Possivelmente não exista outra explicação razoável: a edição de sábado da Folha de S. Paulo, contando com dados do Instituto Datafolha, preferiu proteger o ministro da Justiça Flávio Dino (indicado para o Supremo Tribunal Federal) a produzir jornalismo de verdade, sustentado por fatos.
A Folha não é de contrariar o Datafolha, mas se a Folha contrariou o Datafolha talvez seja porque tenha havido consenso entre o jornal e o instituto; ou seja, não houve contrariedade intramuros ao se definir a abordagem do material estatístico.

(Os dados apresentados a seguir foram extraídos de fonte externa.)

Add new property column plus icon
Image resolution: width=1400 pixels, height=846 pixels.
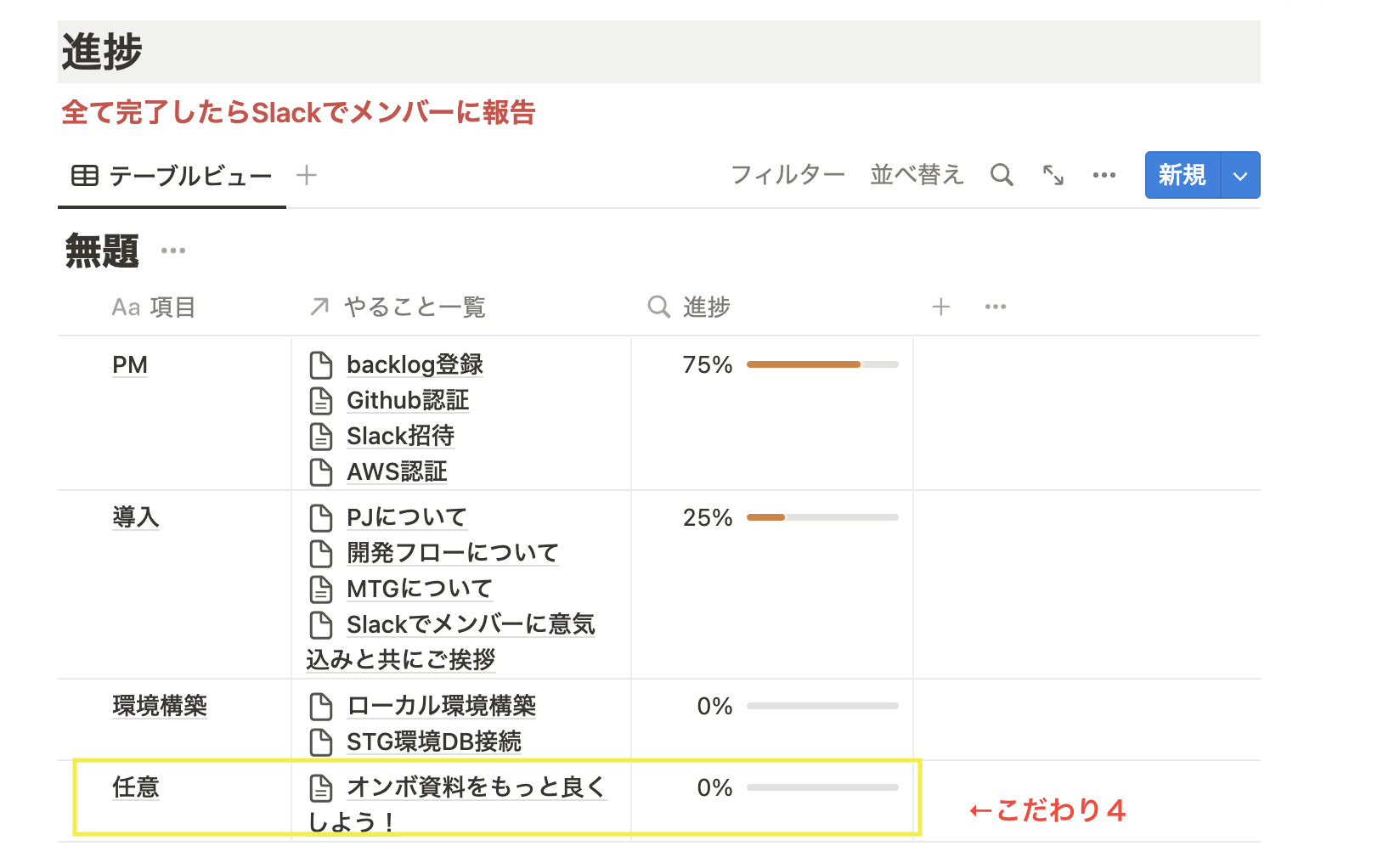(940, 307)
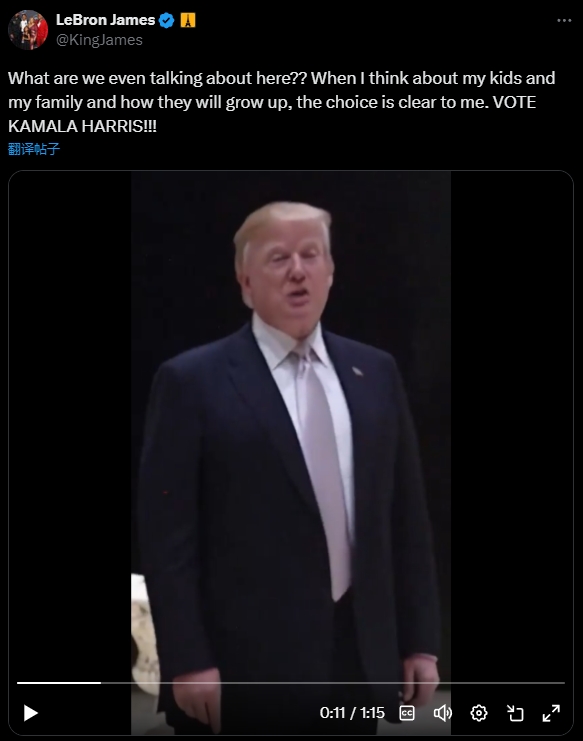Click the 0:11 / 1:15 time display
Screen dimensions: 583x741
coord(352,713)
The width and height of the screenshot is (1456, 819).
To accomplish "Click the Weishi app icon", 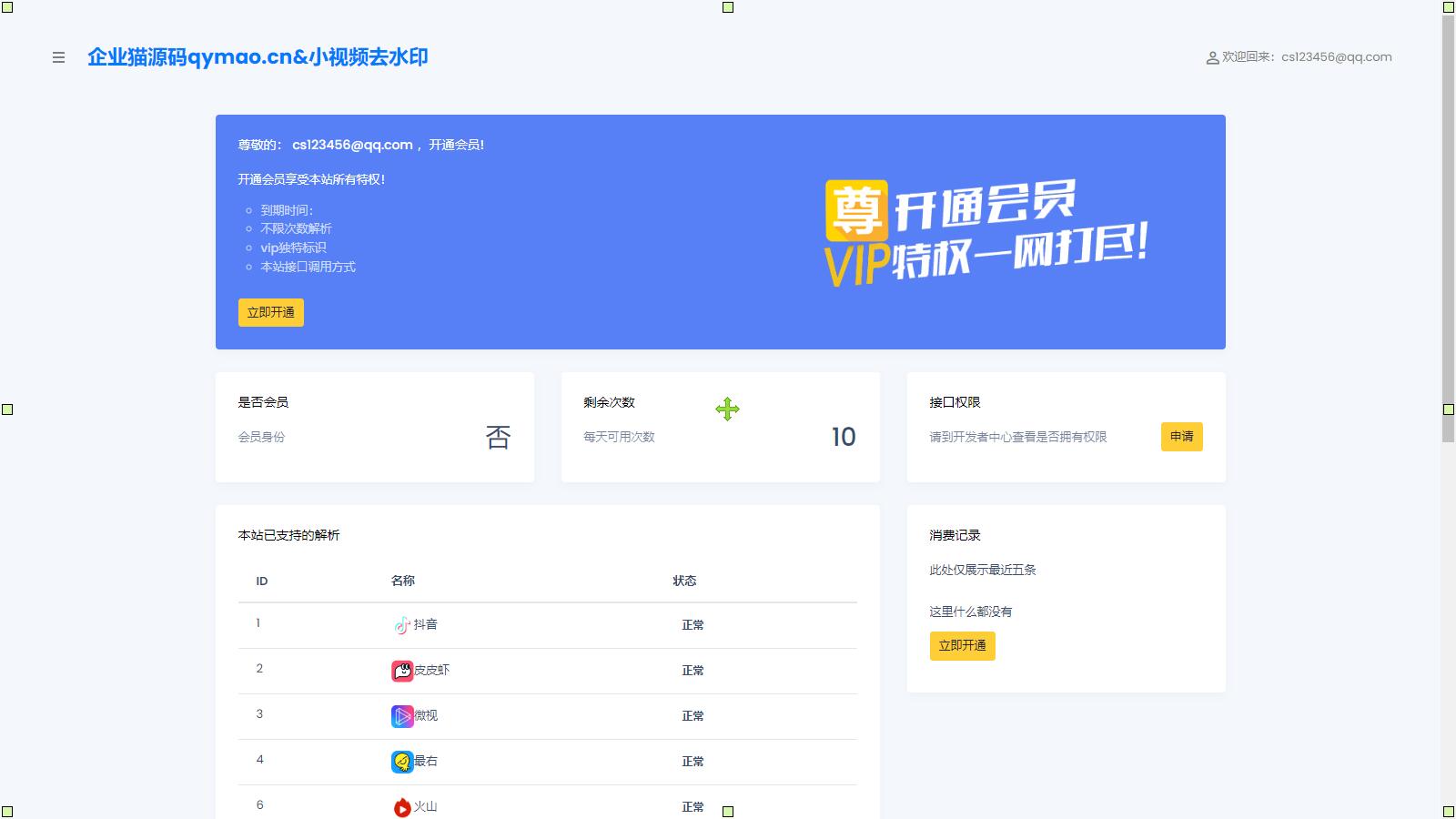I will point(402,716).
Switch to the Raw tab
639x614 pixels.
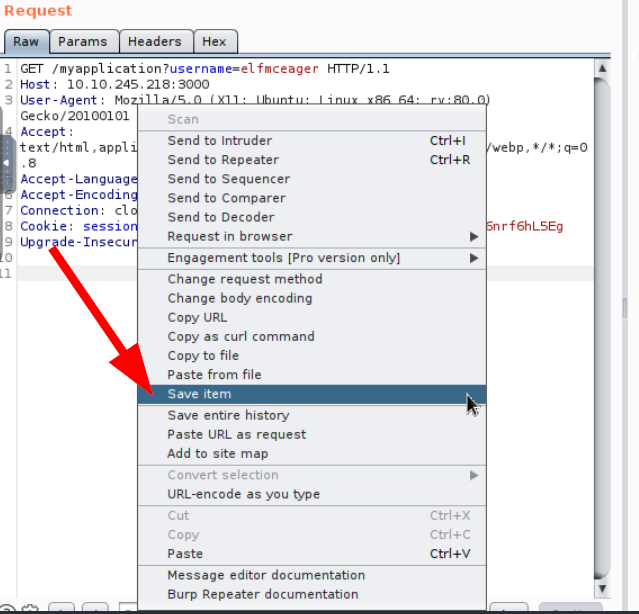(26, 42)
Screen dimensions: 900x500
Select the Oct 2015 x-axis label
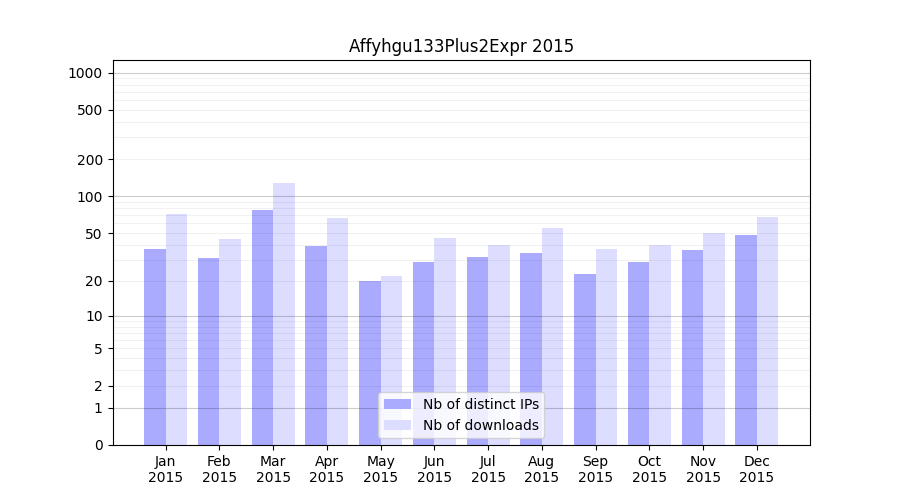click(649, 469)
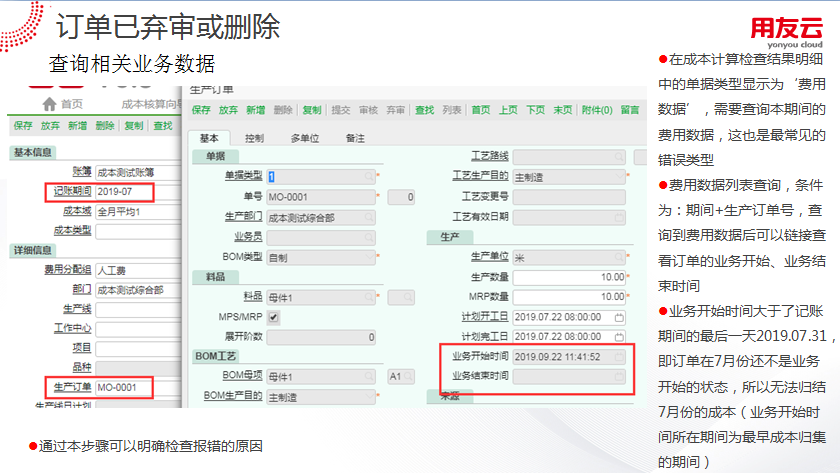This screenshot has width=840, height=474.
Task: Click lookup icon in 生产部门 field
Action: point(369,217)
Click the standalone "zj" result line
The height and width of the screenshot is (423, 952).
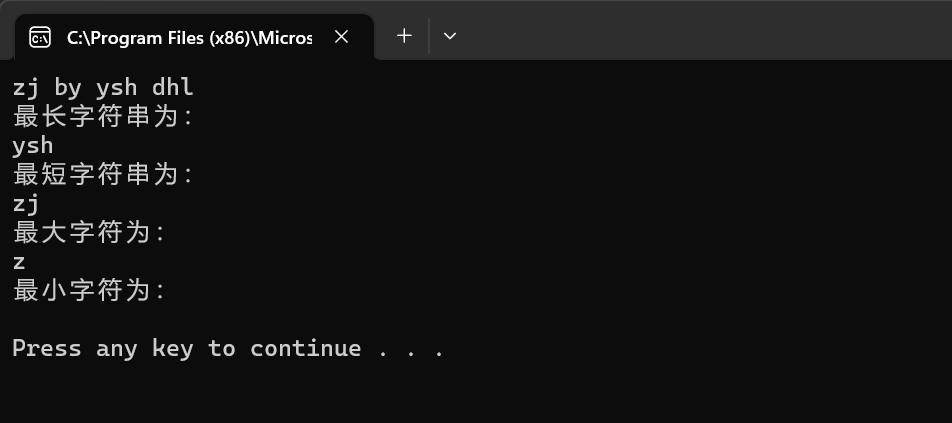click(x=26, y=204)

Qualquer aluno de jornalismo em qualquer faculdade de Comunicação em qualquer esquina do País aprenderia de imediato que, diante de informações apuradas, não há como pegar o desvio da ignorância nem da malandragem. O que deve ser priorizado como carro-chefe da matéria a ser produzida é o que se chama de informação principal.
AJEITADA DE BOLA
No caso da ajeitada no peito da acomodação da Folha do Datafolha o que se escondeu do público muito além de sonegar a manchetíssima de primeira página à altura de qualquer faculdadezinha de jornalismo foi o fato de que entre todos os resultados da pesquisa do Datafolha o que mais chocou foram os números sobre a percepção dos brasileiros no combate à corrupção: nada menos que 59% dos entrevistados reprovaram o que se passa no País. Por extensão, com a atuação de Flávio Dino.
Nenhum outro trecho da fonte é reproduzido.